Police arrested a man who dropped his phone in the ocean. The was charged with a salt in battery.
what do you call a drunken sailer?
arrested.
A blonde, brunette, and a redhead are running from the police. They come across an old shack with three burlap sacks. They each hop into one of them. The police come and kick the one with the brunette in it. She goes, "Mew, mew." The police say, "Oh, it's just a bag of kittens." Then they kick the one with the redhead. "Woof, woof." They think, "Oh, it's just a bag of puppies." Then they kick the one with the blonde in it. She goes, "POTATOES!!" And gets arrested.
Things you never want to do in jail:
- Never piss off an inmate. - Don’t start fights with the cops. - Don’t drop the soap. - Don’t run away from the cops.
What does the policeman say to the jumper?
"Hey!
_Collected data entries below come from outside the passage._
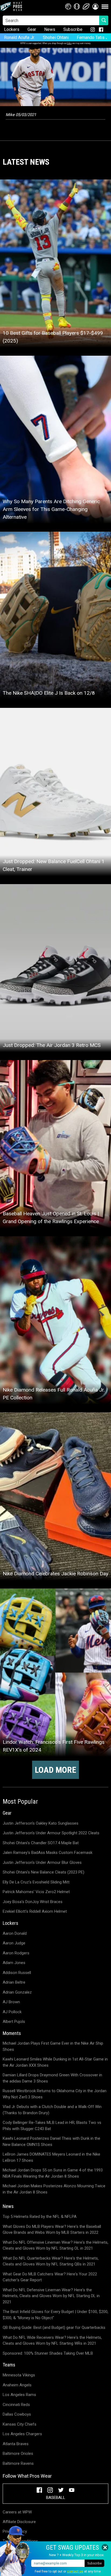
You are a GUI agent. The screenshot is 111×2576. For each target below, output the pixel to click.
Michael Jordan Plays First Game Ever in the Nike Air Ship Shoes (53, 2046)
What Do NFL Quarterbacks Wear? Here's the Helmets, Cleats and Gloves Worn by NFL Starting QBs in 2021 (51, 2261)
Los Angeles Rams (19, 2394)
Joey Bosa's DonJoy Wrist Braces (33, 1901)
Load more (55, 1770)
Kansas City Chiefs (19, 2424)
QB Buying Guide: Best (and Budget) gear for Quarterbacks (54, 2327)
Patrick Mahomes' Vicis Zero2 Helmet (36, 1891)
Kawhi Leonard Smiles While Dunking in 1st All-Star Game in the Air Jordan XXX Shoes (55, 2062)
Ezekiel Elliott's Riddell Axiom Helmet (35, 1911)
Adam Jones (14, 1962)
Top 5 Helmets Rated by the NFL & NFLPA (40, 2216)
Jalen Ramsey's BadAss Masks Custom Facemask (47, 1852)
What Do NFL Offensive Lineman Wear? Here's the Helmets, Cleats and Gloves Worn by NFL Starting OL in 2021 (55, 2245)
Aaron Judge (14, 1943)
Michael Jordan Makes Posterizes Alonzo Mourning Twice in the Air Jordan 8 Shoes (54, 2189)
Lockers (11, 29)
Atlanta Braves (16, 2443)
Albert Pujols (14, 2021)
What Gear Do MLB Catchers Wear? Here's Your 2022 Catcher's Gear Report (50, 2277)
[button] (95, 6)
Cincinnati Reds (16, 2404)
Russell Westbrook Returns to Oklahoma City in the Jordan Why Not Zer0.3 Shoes (54, 2093)
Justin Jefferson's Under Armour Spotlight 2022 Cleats (51, 1833)
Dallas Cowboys (17, 2414)
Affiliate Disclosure (19, 2521)
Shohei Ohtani (56, 37)
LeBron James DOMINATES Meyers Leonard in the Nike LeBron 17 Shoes (51, 2157)
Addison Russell (17, 1972)
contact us (75, 2571)
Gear (31, 29)
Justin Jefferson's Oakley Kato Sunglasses (40, 1823)
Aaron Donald (15, 1933)
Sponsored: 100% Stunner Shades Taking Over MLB (48, 2353)
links (69, 43)
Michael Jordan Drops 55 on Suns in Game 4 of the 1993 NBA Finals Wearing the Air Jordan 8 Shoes (53, 2173)
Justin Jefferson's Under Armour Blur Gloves (42, 1862)
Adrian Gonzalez (17, 1992)
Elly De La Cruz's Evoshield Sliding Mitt (36, 1882)
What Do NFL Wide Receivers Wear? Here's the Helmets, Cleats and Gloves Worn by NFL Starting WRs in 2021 (52, 2340)
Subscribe (72, 29)
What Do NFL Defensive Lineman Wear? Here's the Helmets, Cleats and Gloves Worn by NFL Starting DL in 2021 (51, 2295)
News (49, 29)
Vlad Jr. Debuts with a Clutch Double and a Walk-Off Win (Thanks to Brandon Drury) (52, 2109)
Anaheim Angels (17, 2385)
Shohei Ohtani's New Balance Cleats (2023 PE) (43, 1872)
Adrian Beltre (14, 1982)
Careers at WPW (17, 2512)
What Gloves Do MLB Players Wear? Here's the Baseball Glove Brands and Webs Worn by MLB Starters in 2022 (52, 2229)
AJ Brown (11, 2001)
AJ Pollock (12, 2011)
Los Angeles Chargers (22, 2433)
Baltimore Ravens (18, 2463)
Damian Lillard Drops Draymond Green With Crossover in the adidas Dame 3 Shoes (52, 2078)
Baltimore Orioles (18, 2453)
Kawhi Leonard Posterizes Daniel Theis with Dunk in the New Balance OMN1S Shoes (51, 2141)
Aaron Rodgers (16, 1953)
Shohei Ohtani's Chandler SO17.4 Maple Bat (41, 1842)
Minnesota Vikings (19, 2375)
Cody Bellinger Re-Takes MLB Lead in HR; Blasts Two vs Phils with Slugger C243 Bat (52, 2125)
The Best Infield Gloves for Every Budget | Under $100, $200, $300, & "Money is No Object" (55, 2314)
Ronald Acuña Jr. (19, 37)
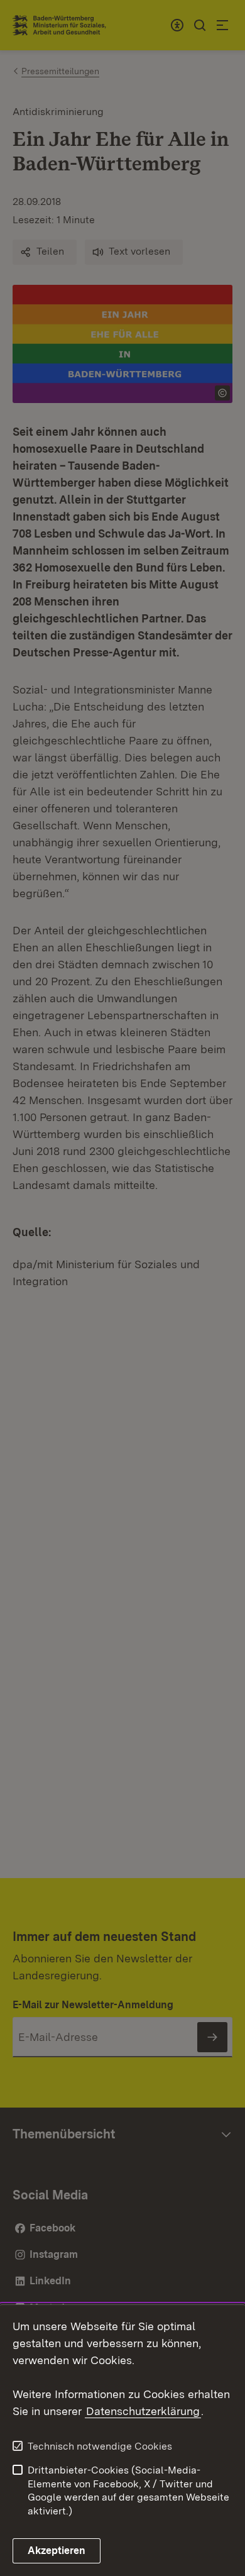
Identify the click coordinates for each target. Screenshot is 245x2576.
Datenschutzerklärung (143, 2411)
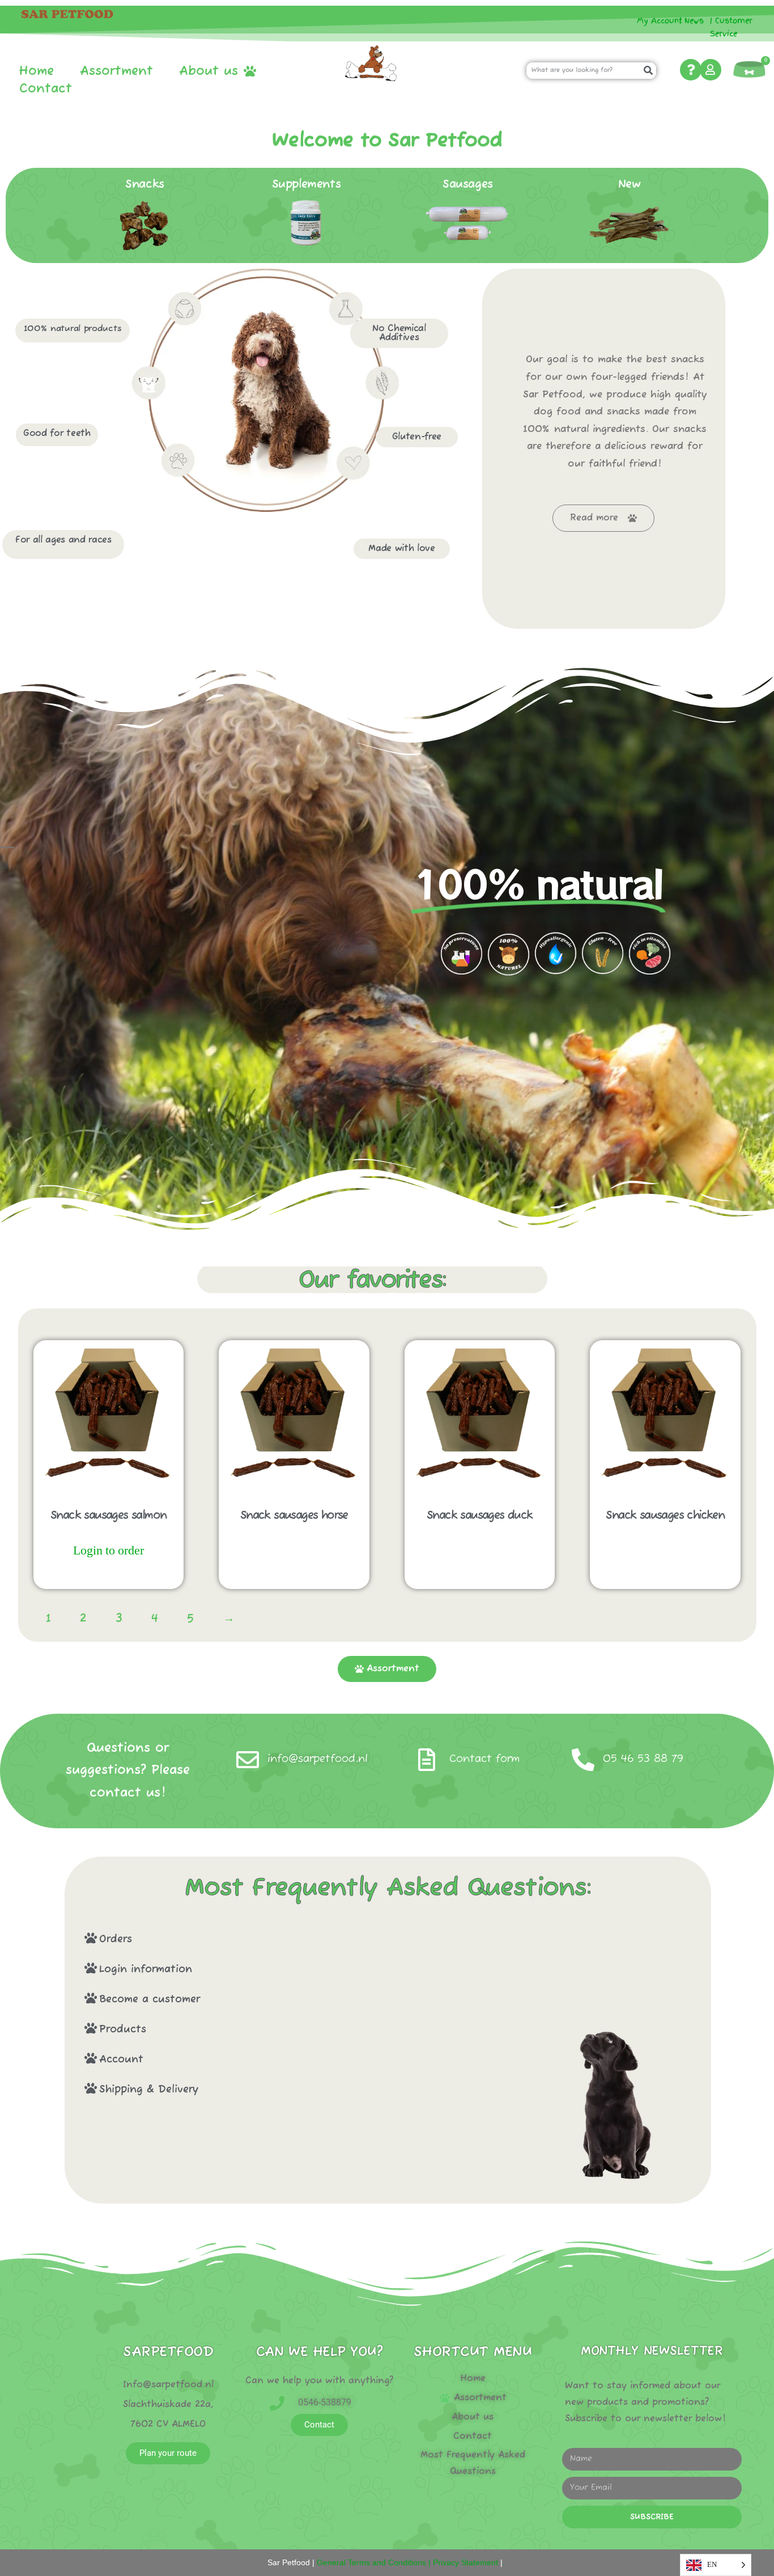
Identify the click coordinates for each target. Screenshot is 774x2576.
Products (122, 2029)
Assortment (116, 71)
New (629, 184)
Pullover!"
As a murderer, I stabbed a man after infiltrating his house. His wife came in and saw me. She fell into tears. I got up and said, "Drama queen!"
Q: Why did the cat get arrested?
A: He was caught littering.
Get a calculator.
Okay, anyways, Sally has 69 bottles of boobs (because she is a cannibal that collects boobs) and her friend said it was 222 many. She got caught by the police and was taken to 51st Street. She got arrested for x8 days, so she was BOOBLESS.
What does the handicapped man say to the cops when he’s mistaken for a criminal: "Don't shoot, I'm unarmed!"
My boss said she would've loved to meet Bill Cosby as a child. I don't get why I'm getting arrested. I was just making sure his dream came true.
"You are under arrest for illegally downloading the entire Wikipedia!"
"Wait! I can explain everything!"
Did you guys see on the news where they arrested that pervert at the Michaels Crafts store?
He was running around completely naked and had sprinkled glitter all over his testicles. I guess it was pretty nuts.